S. S. Keswani1, 2, M. Potturu1, 2, S. Chawla1, 2, W. D. Short1, 2, O. Olutoye1, 2, S. G. Keswani1, 2 1Baylor College Of Medicine, Department Of Surgery, Houston, TX, USA 2Texas Children’s Hospital, Laboratory For Regenerative Tissue Repair, Houston, TX, USA
Introduction:
Women have begun to represent more of the surgical workforce, symbolizing continued success in promoting diversity, equality, and inclusion. Surgeons appointed to editorial boards, especially those of the main surgical journals, generally hold a moniker of high academic success in surgery. However, our prior data showed that there is a bias towards male editors in predominantly surgical journals. In this study, we sought to examine the degree of gender equality between different surgical subspecialties on the editorial boards of the major surgical journals.
Methods:
Surgical journals obtained from the Clairvate Web of Science Group Master Journals List were examined for editorial board composition. The surgical journal websites and faculty biography pages were used to determine the gender and educational background for each North American-based member of the editorial board, as well as the gender, educational background, and current academic title for each editor-in-chief. Individuals were further grouped by surgical subspecialty field. Statistical analysis was performed via t-tests and Chi-Square tests; significance was defined as p<0.05.
Results:
The composition of editorial boards based on gender was determined for 67 surgical specialty journals with impact factors ranging from 0.4 to 10.6. 2980 editorial board members were identified, with 593 (19%) female members and 2387 (81%) male members. When considering senior editorial board positions, only 9% of the 78 chief editors identified were female. The ratio of female members also varied by specialty – there was a significantly higher number of female senior editors in the non-surgical specialties (36%) compared to surgical specialties (13%, p<0.01). The top 4 surgical subspecialties to represent women on senior editorial boards were transplant surgery (20% female), general surgery (16%), otolaryngology/plastic surgery/ophthalmology (12%), and orthopedic surgery (10%). Furthermore, some fields had a higher number of female chief editors compared to the other subspecialties. For example, general surgery had the highest number of female chief editors (3), followed by surgical oncology (2) and cardiovascular surgery and transplant surgery (1).

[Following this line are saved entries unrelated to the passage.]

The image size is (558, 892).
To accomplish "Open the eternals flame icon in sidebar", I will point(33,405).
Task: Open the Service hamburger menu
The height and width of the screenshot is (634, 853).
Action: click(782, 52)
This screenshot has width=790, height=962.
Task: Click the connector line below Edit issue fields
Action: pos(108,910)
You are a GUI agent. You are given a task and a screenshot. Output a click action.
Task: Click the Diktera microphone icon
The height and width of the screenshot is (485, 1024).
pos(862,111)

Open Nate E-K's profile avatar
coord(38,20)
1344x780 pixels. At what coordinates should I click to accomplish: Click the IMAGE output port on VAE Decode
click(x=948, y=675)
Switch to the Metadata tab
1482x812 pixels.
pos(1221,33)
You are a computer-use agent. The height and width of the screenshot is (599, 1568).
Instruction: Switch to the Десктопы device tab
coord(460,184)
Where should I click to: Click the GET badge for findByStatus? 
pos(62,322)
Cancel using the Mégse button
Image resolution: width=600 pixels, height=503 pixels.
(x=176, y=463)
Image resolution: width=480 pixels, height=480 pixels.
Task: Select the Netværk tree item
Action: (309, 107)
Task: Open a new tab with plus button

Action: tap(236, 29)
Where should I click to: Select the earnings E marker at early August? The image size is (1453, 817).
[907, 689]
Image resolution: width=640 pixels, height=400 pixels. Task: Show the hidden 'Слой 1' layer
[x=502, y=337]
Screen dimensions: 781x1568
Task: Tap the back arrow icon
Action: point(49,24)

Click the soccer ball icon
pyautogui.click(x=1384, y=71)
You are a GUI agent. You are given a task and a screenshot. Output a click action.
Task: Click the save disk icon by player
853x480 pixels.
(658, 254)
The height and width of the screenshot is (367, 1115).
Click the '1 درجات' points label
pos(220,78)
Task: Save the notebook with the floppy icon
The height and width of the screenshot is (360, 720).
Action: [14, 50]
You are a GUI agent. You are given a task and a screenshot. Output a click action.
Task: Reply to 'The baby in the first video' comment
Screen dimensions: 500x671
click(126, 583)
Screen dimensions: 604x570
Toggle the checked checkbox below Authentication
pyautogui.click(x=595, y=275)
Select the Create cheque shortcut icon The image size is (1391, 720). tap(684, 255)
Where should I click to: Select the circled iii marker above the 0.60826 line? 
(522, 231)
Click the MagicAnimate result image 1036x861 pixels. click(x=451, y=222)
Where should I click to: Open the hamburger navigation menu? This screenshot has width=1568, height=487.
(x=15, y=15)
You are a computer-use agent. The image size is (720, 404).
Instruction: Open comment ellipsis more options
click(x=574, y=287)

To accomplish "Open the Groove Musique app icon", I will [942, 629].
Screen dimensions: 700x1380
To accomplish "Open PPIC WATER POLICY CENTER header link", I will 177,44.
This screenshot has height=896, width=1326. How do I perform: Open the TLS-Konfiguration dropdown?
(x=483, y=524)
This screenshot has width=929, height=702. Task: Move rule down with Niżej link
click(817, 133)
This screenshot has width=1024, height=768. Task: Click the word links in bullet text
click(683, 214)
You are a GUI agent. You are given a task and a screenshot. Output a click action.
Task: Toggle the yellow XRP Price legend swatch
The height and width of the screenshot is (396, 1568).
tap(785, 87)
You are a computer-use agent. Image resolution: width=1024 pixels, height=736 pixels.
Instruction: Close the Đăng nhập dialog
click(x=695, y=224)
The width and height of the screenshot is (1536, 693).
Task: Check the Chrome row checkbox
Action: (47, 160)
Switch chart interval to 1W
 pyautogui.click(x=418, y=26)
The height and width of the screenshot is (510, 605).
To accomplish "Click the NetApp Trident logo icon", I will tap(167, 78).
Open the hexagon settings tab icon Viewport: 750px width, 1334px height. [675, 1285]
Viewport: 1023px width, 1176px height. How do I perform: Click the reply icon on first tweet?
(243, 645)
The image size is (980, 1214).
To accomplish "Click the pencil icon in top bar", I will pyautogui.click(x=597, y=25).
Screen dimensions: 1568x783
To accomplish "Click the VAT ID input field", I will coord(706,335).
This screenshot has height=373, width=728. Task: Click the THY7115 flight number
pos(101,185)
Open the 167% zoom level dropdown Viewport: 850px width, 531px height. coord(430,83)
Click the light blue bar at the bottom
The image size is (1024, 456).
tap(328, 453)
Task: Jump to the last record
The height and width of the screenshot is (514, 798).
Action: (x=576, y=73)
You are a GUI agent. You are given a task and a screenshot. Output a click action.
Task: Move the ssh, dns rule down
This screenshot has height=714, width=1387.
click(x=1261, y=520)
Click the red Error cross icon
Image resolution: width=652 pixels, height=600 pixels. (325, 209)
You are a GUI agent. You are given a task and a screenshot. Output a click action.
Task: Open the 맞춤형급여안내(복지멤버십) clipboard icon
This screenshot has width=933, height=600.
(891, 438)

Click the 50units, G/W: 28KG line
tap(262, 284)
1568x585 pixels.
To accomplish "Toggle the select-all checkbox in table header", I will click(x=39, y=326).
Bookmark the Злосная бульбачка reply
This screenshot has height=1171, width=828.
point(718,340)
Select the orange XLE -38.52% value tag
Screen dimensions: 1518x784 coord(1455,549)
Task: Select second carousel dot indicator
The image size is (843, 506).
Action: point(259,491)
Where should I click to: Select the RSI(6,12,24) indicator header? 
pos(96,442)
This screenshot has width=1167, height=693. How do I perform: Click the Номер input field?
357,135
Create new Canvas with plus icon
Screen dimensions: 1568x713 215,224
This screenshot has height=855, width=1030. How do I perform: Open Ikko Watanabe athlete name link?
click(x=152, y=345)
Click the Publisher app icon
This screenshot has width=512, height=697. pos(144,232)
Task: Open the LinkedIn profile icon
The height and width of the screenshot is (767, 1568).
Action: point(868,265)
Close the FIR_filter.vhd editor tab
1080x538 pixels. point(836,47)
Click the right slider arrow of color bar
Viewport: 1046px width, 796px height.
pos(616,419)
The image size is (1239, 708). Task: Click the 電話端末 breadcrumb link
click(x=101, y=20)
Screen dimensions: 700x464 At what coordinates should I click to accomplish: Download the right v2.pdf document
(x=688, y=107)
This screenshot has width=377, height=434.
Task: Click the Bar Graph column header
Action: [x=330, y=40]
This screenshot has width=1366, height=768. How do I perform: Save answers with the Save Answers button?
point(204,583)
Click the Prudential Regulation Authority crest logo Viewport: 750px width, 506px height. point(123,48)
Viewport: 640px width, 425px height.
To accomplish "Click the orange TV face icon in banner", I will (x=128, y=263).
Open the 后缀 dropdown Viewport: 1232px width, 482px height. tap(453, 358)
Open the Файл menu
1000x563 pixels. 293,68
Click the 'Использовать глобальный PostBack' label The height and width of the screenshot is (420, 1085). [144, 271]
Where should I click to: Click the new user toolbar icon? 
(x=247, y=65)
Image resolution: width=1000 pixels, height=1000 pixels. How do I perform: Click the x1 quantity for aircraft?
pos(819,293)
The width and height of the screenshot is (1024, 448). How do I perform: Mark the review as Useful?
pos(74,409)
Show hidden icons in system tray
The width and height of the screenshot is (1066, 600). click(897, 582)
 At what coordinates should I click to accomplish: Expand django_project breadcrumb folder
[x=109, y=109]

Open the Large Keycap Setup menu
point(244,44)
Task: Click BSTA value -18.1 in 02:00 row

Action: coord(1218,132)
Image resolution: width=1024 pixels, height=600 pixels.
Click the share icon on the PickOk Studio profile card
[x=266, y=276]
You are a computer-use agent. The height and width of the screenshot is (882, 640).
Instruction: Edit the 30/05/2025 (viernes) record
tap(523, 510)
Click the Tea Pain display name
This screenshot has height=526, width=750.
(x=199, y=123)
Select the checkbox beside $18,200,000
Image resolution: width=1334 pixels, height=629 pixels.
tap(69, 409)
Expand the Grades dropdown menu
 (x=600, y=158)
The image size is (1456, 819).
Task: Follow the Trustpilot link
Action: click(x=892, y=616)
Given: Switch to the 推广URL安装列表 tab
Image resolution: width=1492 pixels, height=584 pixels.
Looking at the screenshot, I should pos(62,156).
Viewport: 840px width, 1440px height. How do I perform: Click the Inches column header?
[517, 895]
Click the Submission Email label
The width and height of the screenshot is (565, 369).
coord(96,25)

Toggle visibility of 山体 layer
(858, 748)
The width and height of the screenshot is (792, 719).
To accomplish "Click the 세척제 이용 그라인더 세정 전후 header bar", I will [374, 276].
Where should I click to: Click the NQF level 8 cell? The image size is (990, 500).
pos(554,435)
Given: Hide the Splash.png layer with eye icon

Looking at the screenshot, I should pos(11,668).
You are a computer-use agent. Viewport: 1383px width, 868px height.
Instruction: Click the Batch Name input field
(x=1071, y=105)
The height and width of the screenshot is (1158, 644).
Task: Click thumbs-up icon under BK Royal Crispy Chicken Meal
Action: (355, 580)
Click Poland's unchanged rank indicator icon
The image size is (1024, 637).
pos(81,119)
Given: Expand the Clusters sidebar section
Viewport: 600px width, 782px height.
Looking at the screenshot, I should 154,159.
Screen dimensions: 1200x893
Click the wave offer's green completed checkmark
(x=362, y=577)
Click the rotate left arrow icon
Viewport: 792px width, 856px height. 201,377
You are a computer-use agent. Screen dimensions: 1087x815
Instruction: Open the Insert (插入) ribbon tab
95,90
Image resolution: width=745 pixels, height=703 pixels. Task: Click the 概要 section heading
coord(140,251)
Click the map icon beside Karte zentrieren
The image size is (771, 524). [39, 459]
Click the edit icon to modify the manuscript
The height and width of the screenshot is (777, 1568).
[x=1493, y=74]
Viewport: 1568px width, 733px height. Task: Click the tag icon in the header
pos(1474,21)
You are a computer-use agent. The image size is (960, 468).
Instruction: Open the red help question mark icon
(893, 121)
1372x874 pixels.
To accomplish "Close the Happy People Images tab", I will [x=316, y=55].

Interestingly, the average journal impact factor of female editors was higher than that of males (3.88 vs 2.88, respectively, p<0.05).
Conclusion:
Our analysis of the editorial board composition of surgical journals suggests there is variability in achieving gender equality amongst different surgical subspecialties and confirmed an overall bias towards male editors. Gender representation successes in non-surgical subspecialties and general surgery can be used to address equality issues in editorial leadership and shape a more diverse pool of surgeon scientists.